### WHAT YOU SHOULD DO
Could you repeat, exactly and with no pictures, only the lines from the start of the records through the line containing "Given: Collapse Line"?

### DATA EXTRACT

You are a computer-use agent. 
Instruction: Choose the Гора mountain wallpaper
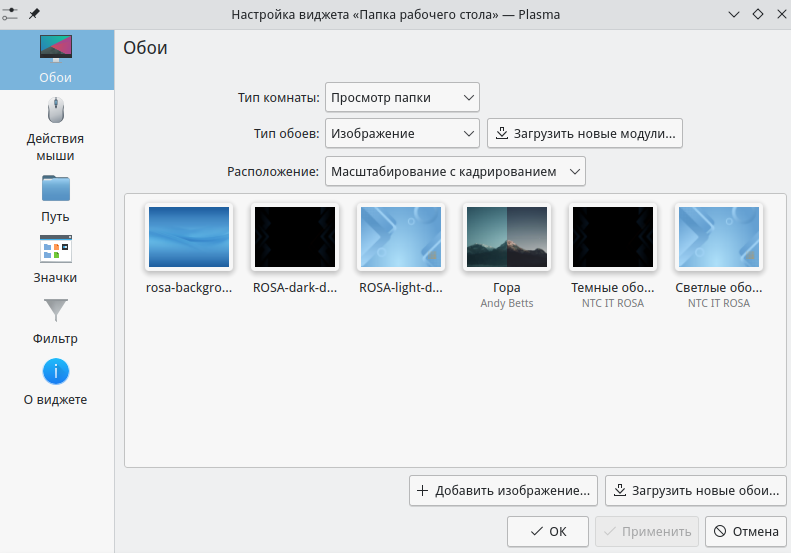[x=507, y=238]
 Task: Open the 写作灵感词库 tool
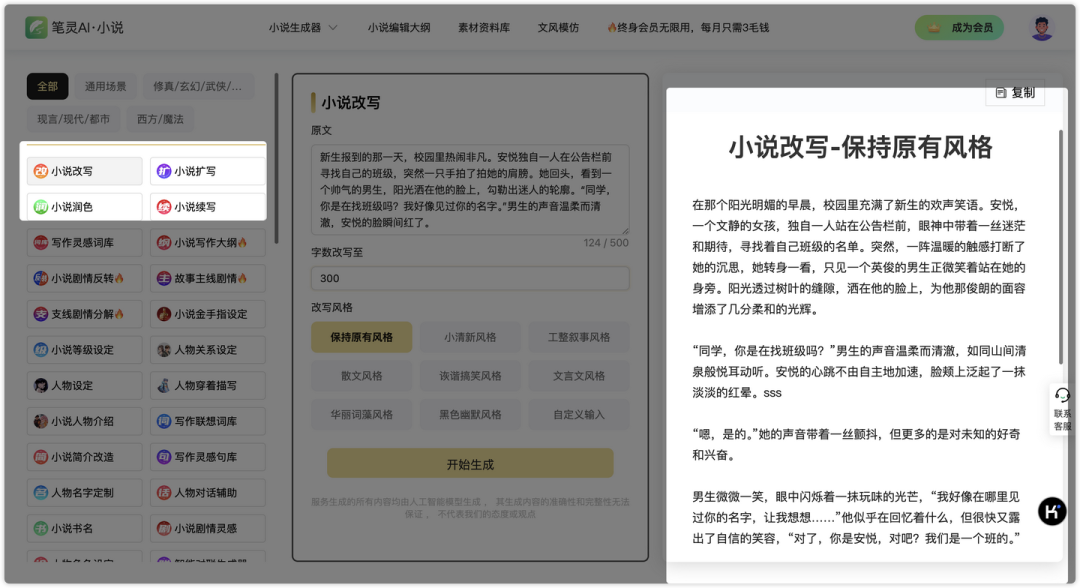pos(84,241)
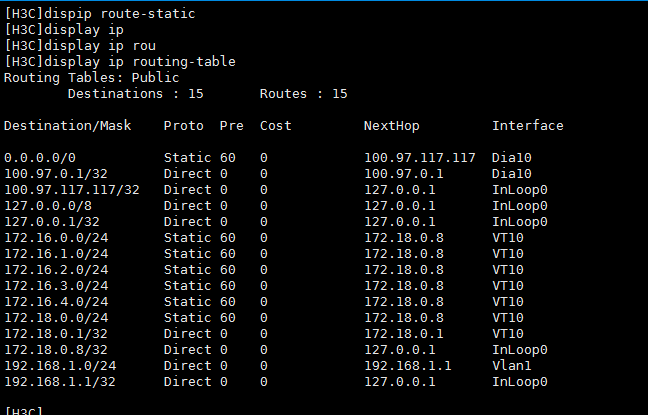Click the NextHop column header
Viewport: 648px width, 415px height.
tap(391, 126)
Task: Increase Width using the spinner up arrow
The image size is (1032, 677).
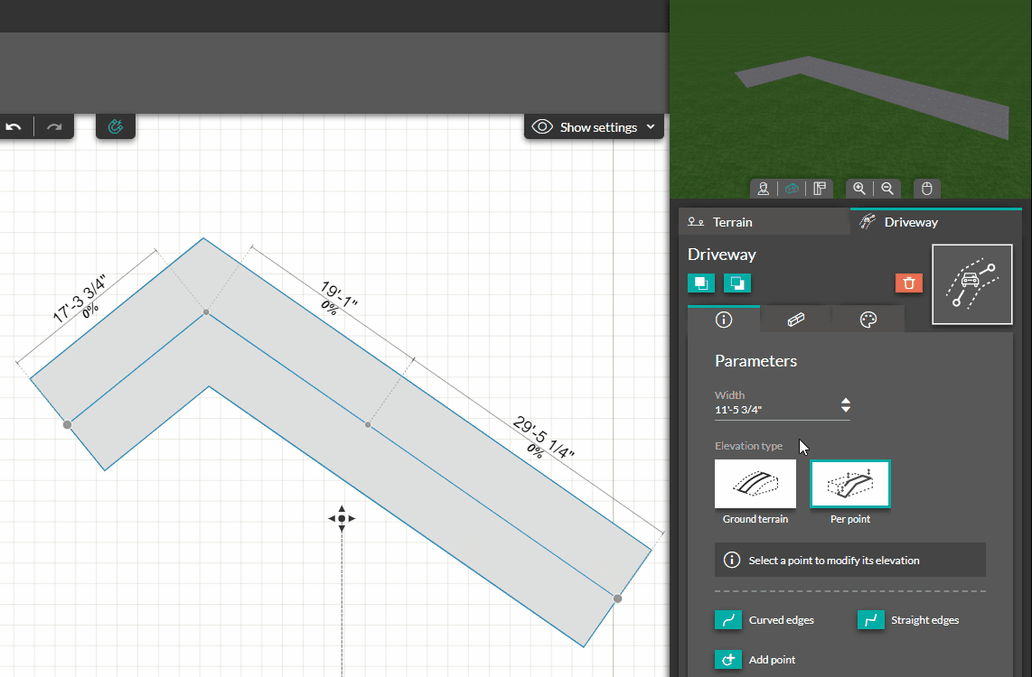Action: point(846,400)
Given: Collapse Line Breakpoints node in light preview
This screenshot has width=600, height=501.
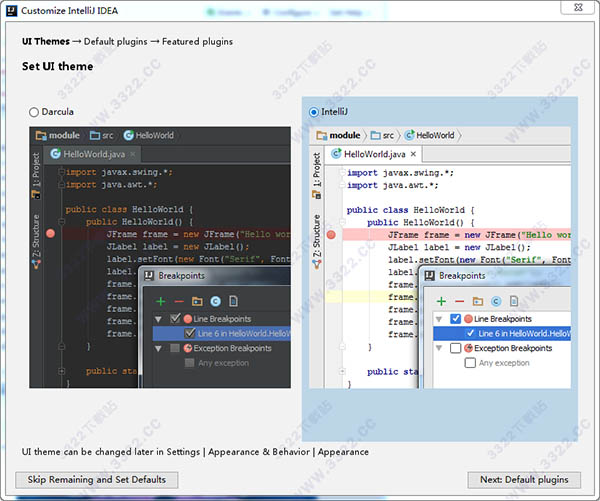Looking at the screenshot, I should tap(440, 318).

### OUTPUT
You are a computer-use agent. 
Instruction: Choose the Гора mountain wallpaper
[x=507, y=238]
 Task: Open the 写作灵感词库 tool
pos(84,241)
Click the NextHop column header
Viewport: 648px width, 415px height.
tap(391, 126)
Task: Increase Width using the spinner up arrow
The image size is (1032, 677).
Action: point(846,400)
Given: Collapse Line Breakpoints node in light preview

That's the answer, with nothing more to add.